Consider the rating matrix $M$ where $M_{ui}$ is the rating that user $u$ would give to movie $i$, ignoring the time component for now. We assume that users and movies are characterized by $f$ latent factors $p_u, q_i \in \mathbb{R}^f$ so that $M_{ui} = \langle p_u, q_i \rangle$. For example, we can think of the $k$-th component of these factors as how much a user likes action movies and how much action a movie has, respectively. Thus when $p_{uk}$ and $q_{ik}$ correlate positively the rating will be be higher than when they do not. Note that the training set $S = \{ r_{ui}(t) \}$ (user-movie ratings with times) provided by Netflix is a very sparse subset of the entries in $M$ so the goal is to use that sparse subset to interpolate the rest of $M$, which in the latent factor model amounts to learning the appropriate $p_u$ and $q_i$ from the training set. This can be done through stochastic gradient descent on the regularized objective function to solve for

$$\min_{q, p} \sum_{r_{ui} \in S} (r_{ui} - \langle p_u, q_i \rangle)^2$$
There are a few additional details, including baseline predictors (to account for certain users or movies to have intrinsically higher or lower ratings) and regularization, but the crux of the predictive power comes from the latent factor representation. Once the $p$ and $q$ vectors are learned, prediction becomes trivial.

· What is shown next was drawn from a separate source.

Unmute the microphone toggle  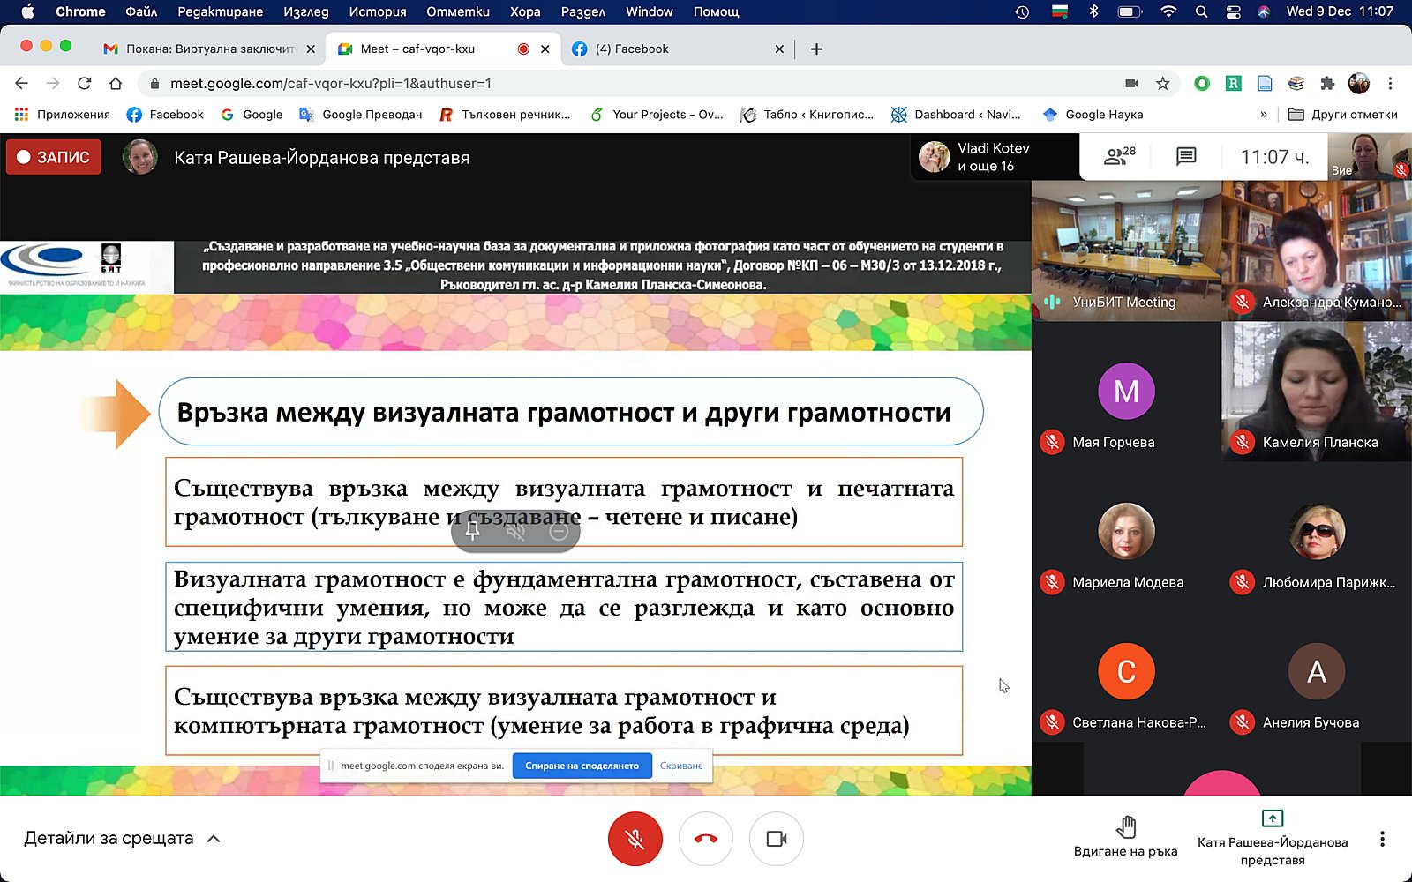click(635, 839)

You'll notice, however, that the time domain is completely ignored in the described model. In fact, such a model makes the assumption that movie characteristics and user preferences do not change over time. While the former may be true, the latter most certainly is not, and accounting for that can improve upon the existing model greatly. So instead of $p_{uk}$ we have the time-dependent preference function $p_{uk}(t)$; by learning a function here, we allow for variation in a user's preferences over time. It's important, however, to have $p_{uk}(t)$ be structured in some way; otherwise, the number of variables is far too large for the size of the training set and we would most likely be overfitting. One of the time-based models from the paper is to let

$$p_{uk}(t) = p_{uk} + \alpha_{uk} \cdot \text{dev}_u(t)$$
where $\text{dev}_u(t) = \text{sign}(t - t_u) \cdot |t - t_u|^{\beta}$ and $t_u$ is the mean date of rating for user $u$. This assumes that a user's preference for one of the latent factors tends to either increase or decrease over time rather than oscillating. The $\alpha_{uk}$ and $\beta$ parameters determine the direction and shape of this variation. The authors use cross validation to choose the best value of $\beta$ (it turns out to be 0.4) and learn the parameters $p_{uk}$ and $\alpha_{uk}$. Since the model only has twice as many parameters per user than the non-temporal model, it is still efficient to learn. Again, there are additional details which can be found in the paper, but the main idea is to model variation in a user's preferences using the structured $p_{uk}(t)$ function.

Not only does adding temporal dynamics to the latent factor model increase the score on the Netflix Prize from 6.3% to 7.5% improvement over the Cinematch baseline (which, if you've worked on it at all, is an absolutely huge difference), but the author was able to draw several neat insights as a result of it. He was able to identify the potential cause behind the observed global increase in average ratings around 2004, which turns out to be improved recommendations by the existing Netflix system causing people to tend to watch movies that they are expected to enjoy. Moreover, he observed that the older a movie is, the higher its ratings tend to be, which is a product of the fact that people tend to select old movies more carefully than new ones. Temporal dynamics are very interesting because they are intuitive to people (as these observations show) but often difficult to model computationally. The work in the paper, however, shows that such dynamics are perhaps even more important than we would expect, and can be leveraged to significantly improve recommendation systems.